Mozart 250 continues in March with the UK premiere of Piramo e Tisbe by Johann Adolph Hasse (March 28, Cadogan Hall, London), a prominent (at the time) 18th-century composer who completed over 60 operas. The plot draws on a tragedy in Book 4 of Ovid’s Metamorphoses; an usual topic when it was first performed, deviating from the usual tales of courtly love and bravery. The score will be played by The Mozartists, who play on period instruments, promising an evocative atmosphere.

Harp-ing On

One of Mozart’s favoured instruments, the harpsichord, gets a 21st-century reboot this month. Harpsichordist Mahan Esfahani has worked with musicians from Guildhall School of Music and Drama’s Electronic Music department and the Barbican to perform a genre-bending programme of electronic harpsichord music at London’s Milton Court (January 17).

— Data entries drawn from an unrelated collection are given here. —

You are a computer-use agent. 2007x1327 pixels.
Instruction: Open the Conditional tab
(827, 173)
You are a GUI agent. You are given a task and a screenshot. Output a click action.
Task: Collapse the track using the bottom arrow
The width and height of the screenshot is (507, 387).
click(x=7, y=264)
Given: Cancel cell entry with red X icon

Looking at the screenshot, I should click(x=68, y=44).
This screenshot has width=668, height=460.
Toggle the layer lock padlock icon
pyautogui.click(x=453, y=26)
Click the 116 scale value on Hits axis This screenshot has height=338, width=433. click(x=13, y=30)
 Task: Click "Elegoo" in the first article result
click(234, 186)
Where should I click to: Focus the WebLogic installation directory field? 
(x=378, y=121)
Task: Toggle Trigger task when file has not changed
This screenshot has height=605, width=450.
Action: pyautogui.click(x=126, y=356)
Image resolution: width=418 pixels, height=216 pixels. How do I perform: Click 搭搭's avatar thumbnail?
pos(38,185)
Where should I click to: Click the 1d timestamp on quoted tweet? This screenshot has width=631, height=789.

The concert includes the premiere of Quadroforone by Faroese composer Sunleif Rasmussen, which is written for harpsichord and three pre-recorded sound edited harpsichords on three pairs of loudspeakers placed around the hall. Esfahani has done wonders for the humble harpsichord in recent years: his latest recording Music of the English Virginalists is a quirky take that brings historical repertoire to, if not quite the masses, a wider audience. I admit to having an allegiance to the piano over its predecessor instruments, but Esfahani’s style is immediately appealing.

Ok Choral

One of my New Year’s resolutions was to listen to more choral music, as it’s not a genre I’ve always felt comfortable with, preferring instrumental music and opera. To that end, I picked up a copy to Enchanted Isle by a cappella group Voces8. This new collection of arrangements of British folk songs sees the eight-piece ensemble combine traditional works such as My Love is Like a Red, Red Rose with Barber’s Agnus Dei and Pyramid Song by Radiohead.

The pieces have been chosen to evoke a variety of natural landscapes, from the green and pleasant to the more rugged. The album isn’t entirely unaccompanied; there are several instrumental appearances which add colour and depth. It’s a far cry from the light-hearted, Pitch Perfect– versions of Pharrell Williams’ Happy et al that I’ve seen the group perform at corporate events, and demonstrates a deep understanding of choral textures.